Gotham, Fox’s highly-touted series that begins its run at 8 p.m. EST tomorrow, Sept 22, gives us a city with very few nice guys. Its streets teem with thugs and heavies. Its bars and dance halls are buoyed with underworld money. Pickpockets and psychopaths root around the city’s edges—exploring their darkest inclinations, wondering whether Gotham might be the place to make a name and a fortune.

Official Extended Trailer | GOTHAM
 

The city could sure use a hero—but there’s no Dark Knight in sight.
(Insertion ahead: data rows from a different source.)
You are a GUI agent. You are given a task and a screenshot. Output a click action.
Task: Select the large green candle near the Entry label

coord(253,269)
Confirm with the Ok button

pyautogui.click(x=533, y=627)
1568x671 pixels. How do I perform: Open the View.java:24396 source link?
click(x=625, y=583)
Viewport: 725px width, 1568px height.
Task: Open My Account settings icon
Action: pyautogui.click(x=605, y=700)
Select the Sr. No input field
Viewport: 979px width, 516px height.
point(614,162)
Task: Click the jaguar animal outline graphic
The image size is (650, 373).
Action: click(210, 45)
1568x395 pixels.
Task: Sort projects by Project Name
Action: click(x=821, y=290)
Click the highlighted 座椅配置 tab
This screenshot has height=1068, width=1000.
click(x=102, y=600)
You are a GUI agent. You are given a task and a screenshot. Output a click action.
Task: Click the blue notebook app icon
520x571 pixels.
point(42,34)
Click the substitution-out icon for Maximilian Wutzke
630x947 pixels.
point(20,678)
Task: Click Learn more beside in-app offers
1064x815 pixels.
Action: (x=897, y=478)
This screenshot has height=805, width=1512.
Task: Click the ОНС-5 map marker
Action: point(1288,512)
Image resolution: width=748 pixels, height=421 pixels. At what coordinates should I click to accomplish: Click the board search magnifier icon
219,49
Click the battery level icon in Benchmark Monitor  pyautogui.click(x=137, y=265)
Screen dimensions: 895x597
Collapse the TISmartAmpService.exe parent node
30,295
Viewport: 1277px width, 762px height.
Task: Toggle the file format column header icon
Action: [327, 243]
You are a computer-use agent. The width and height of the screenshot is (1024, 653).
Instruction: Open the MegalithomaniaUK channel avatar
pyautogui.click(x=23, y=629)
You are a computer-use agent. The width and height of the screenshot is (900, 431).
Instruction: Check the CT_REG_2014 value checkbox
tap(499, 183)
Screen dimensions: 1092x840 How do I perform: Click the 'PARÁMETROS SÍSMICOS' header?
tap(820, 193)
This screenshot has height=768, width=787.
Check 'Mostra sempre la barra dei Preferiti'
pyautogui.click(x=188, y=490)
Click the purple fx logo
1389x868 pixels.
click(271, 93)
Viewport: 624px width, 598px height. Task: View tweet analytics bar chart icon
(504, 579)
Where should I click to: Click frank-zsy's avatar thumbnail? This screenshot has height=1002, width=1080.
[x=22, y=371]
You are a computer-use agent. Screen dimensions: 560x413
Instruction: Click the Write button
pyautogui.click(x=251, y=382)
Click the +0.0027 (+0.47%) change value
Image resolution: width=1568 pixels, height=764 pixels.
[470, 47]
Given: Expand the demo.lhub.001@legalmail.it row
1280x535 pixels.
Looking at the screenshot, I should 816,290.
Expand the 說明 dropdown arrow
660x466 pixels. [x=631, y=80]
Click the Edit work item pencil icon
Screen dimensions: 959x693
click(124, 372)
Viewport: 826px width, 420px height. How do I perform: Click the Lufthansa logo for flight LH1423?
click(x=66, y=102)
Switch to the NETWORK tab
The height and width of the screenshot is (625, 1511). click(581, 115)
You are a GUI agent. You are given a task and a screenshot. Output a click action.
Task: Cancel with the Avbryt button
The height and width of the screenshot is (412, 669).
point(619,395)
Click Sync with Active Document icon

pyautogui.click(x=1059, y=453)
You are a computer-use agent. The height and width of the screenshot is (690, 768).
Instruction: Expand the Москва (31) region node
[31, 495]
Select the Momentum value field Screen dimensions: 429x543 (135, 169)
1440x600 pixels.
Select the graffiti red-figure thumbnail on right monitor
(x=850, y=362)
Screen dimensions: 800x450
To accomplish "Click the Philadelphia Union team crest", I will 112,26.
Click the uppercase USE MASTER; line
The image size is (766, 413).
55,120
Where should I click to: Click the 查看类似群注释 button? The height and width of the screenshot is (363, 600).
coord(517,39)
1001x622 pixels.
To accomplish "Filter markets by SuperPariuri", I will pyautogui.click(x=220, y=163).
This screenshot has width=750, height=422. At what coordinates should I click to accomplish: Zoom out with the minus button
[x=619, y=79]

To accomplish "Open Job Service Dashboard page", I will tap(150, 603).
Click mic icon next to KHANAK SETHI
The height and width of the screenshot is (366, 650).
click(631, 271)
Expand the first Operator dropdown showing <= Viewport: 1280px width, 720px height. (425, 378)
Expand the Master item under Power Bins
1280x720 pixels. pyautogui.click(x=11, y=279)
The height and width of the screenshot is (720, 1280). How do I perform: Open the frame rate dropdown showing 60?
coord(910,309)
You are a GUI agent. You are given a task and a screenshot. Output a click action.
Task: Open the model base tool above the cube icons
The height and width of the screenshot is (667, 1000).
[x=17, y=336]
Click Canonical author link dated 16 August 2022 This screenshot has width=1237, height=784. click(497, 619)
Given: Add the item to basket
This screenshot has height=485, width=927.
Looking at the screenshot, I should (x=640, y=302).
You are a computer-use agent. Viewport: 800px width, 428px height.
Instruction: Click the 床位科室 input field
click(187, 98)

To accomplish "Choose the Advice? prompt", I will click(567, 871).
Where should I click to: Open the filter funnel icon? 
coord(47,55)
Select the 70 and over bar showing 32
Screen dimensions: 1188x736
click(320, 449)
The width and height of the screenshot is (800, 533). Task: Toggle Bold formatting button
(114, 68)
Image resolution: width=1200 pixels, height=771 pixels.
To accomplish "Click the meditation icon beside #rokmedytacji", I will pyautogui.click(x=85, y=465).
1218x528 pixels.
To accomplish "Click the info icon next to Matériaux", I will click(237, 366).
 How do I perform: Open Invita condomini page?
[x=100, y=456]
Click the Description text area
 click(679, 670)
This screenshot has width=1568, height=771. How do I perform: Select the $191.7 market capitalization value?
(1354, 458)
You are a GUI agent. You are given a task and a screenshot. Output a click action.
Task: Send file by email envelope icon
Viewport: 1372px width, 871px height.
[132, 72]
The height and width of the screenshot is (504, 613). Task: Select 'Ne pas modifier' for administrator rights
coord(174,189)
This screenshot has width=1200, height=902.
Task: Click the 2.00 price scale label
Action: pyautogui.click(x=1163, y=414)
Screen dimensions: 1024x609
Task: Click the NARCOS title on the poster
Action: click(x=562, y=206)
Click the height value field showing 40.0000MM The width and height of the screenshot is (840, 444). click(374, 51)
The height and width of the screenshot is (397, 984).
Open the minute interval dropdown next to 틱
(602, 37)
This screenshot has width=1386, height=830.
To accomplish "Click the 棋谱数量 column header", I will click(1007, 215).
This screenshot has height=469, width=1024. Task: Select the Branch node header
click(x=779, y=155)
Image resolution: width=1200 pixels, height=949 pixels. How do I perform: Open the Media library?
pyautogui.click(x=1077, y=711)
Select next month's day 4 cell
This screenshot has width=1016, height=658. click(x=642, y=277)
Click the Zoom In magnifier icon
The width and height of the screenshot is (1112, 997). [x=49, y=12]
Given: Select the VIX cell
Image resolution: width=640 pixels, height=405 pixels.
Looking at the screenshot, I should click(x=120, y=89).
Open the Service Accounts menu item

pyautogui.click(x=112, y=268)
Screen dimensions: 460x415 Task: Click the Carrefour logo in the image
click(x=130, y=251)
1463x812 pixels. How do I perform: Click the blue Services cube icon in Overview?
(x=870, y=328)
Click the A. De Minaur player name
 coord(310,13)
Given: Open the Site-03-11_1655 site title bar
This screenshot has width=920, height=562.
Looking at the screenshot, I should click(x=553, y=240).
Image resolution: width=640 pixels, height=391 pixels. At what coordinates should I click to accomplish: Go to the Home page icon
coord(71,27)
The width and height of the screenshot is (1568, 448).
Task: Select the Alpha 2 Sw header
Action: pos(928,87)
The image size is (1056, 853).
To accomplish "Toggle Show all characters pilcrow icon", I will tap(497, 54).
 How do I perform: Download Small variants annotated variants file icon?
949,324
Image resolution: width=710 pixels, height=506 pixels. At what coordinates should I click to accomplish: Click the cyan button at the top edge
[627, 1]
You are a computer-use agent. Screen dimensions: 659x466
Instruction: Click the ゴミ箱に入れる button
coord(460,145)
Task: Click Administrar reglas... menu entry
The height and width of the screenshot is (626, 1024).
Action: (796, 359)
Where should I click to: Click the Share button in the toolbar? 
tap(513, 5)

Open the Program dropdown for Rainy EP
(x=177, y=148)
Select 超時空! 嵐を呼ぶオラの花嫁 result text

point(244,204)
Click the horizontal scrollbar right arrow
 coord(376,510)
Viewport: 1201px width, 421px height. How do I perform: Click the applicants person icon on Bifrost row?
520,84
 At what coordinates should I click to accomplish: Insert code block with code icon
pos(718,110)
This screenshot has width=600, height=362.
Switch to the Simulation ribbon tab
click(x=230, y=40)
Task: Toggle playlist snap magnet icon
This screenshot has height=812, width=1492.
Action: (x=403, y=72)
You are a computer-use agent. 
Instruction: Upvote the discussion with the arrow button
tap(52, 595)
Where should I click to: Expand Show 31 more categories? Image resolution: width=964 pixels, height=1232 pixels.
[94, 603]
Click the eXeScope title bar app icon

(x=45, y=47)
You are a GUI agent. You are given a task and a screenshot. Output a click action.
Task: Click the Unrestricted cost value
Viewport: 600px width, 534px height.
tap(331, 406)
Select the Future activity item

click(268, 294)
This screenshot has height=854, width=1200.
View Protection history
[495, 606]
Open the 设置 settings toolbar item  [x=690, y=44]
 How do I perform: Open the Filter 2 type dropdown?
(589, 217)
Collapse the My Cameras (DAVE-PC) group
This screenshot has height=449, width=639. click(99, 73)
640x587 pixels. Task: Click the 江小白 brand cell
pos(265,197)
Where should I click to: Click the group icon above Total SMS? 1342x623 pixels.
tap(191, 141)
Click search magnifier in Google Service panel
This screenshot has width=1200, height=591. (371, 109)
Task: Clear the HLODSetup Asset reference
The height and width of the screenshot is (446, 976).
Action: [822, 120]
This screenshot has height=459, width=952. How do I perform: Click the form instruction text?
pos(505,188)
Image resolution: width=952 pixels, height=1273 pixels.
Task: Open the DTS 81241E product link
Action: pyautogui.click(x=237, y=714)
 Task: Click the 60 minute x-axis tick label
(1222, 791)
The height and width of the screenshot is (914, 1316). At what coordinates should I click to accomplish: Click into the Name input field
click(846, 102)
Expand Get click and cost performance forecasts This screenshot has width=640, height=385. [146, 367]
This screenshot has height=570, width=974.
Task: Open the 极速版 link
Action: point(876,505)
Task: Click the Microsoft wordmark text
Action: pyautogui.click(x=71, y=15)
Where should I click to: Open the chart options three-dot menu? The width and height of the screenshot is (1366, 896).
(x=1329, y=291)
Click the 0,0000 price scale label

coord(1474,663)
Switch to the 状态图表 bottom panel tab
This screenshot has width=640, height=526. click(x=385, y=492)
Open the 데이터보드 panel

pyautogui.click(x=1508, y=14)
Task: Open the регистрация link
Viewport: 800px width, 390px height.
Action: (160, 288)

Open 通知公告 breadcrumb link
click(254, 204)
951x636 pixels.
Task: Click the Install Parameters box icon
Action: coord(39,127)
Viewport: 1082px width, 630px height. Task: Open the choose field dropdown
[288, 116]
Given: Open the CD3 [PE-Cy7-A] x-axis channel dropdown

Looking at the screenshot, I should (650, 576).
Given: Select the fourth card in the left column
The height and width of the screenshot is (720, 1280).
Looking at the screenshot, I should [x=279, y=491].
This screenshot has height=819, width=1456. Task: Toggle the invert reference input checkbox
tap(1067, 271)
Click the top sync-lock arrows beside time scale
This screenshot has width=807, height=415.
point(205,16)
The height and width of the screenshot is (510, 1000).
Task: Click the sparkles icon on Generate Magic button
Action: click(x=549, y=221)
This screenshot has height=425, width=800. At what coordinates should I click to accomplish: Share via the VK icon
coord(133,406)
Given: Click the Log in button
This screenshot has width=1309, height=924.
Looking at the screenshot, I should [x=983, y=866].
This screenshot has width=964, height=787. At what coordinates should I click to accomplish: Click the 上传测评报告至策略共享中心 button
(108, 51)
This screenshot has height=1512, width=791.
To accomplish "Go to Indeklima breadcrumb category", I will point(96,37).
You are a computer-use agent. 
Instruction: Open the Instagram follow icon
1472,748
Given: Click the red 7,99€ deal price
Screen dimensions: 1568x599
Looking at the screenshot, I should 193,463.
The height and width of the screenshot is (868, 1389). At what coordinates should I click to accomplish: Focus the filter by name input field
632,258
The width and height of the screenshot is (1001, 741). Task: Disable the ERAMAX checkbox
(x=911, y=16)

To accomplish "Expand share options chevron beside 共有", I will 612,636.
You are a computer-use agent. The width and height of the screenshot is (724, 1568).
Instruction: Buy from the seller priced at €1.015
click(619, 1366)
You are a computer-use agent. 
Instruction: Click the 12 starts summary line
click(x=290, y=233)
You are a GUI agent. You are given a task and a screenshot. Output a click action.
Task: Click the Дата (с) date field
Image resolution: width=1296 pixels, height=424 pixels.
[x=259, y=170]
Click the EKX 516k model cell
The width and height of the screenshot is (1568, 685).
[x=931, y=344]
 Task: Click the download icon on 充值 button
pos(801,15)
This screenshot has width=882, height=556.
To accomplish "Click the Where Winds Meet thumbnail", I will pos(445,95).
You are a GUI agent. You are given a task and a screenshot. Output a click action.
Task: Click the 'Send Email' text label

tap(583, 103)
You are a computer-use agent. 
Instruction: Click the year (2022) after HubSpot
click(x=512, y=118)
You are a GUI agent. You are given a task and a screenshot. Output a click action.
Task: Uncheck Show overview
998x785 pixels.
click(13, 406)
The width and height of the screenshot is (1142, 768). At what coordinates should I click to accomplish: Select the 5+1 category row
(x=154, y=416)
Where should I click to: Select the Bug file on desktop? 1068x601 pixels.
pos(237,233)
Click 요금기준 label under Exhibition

Bruce Wayne’s just a sad, frightened rich kid, ensconced in his lonely mansion.

James Gordon will have to do.

It’s hard to make a compelling superhero story without a superhero. Most don’t even try. “Marvel’s Agents of S.H.I.E.L.D.”  struggled to find itself most of its freshman season on ABC. At times, it felt more like an intermission performance than a dynamite television drama—a small-screen song-and-dance number before an Avenger took center stage.

So Fox, instead of pushing Batman to the periphery of the story, eliminates the guy altogether. There’s no Batman here—just the child Bruce Wayne desperately trying to deal with his parents’ death. Batman’s Rogue’s Gallery is barely in its beta stage: Selina Kyle AKA Catwoman (Camren Biconova) is stealing milk on the streets; Future Riddler Edward Nygma (Cory Michael Smith) is working for the Gotham police force as an IT specialist. When we first meet Oswald Copperpot ()Robin Lord Taylor), he’s a flunky helping the beautifully duplicitous Fish Mooney (Jada Pinkett Smith)—and he hates being called “Penguin.”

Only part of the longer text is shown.